Identity information and related policies can change over time. This means identity management not only has to deal with the management of static information, but must also cope with the changes to identity data. The same is true for security policy management.

Views and contexts Multiple views can exist on an entity’s identity information. These views can be used within and across different contexts to enable interactions and transactions. A single view defines a digital identity of a person, which has its validity and appropriateness, given the context or the purpose. The different views and contexts are illustrated in Figure 2.

Figure 2. Identity: views and contexts

Identity information and identities can be disclosed, accessed and used by different stakeholders in one or more contexts, including personal, social, e-commerce, and enterprise and government. This can happen via a variety of means and systems, including personal appliances, enterprise systems and web services. From an identity subject’s point of view, there are multiple perceptions of their identity information: •

Me Me: the part of identity information that the subject is aware of and directly controls. An example is the personal address information a person stores and maintains in an organization’s yellow pages.



Known Me: the part of identity information that the subject is aware of and indirectly controls. Examples are an individual’s revenue data and the associated tax levels that are stored in the tax department’s database. Even though an individual provides the revenue data to the tax department, he or she doesn’t have direct control over the content of the department’s database.
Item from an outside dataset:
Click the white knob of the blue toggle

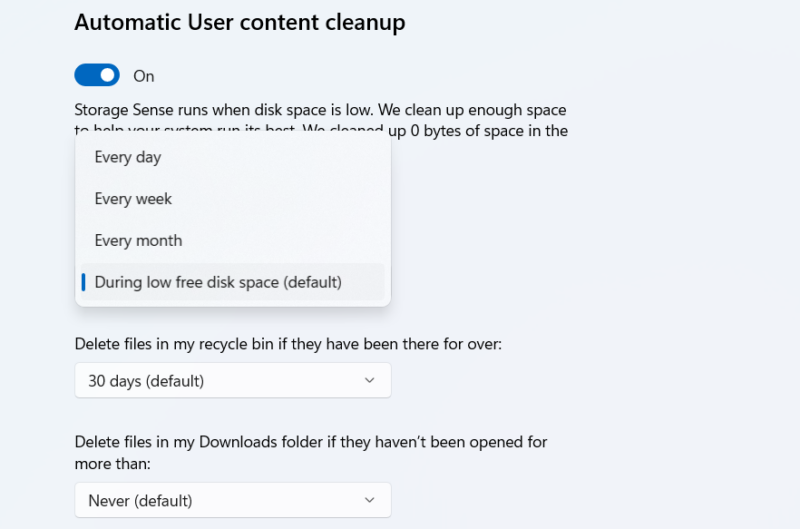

Unknown Me: the part of identity information that the subject is not aware of and over which the subject has no control. This information can be controlled by other stakeholders that can be known by the subject, such as certification authorities (CAs), authorized e-commerce sites, Trusted

Third Parties (TTPs), etc., or by unknown third parties, such as credit rating agencies, identity thieves, etc.

Solutions and components The above section described an identity from peoples’ perspectives. These concepts have been interpreted by the IT industry and embodied in identity management products. This interpretation is reflected in identity management solutions that are mainly focused on addressing identity management issues for organizations and enterprises. Identity management solutions are modular and composed of multiple service and system components. This section outlines components of an example identity management solution, as illustrated in Figure 3.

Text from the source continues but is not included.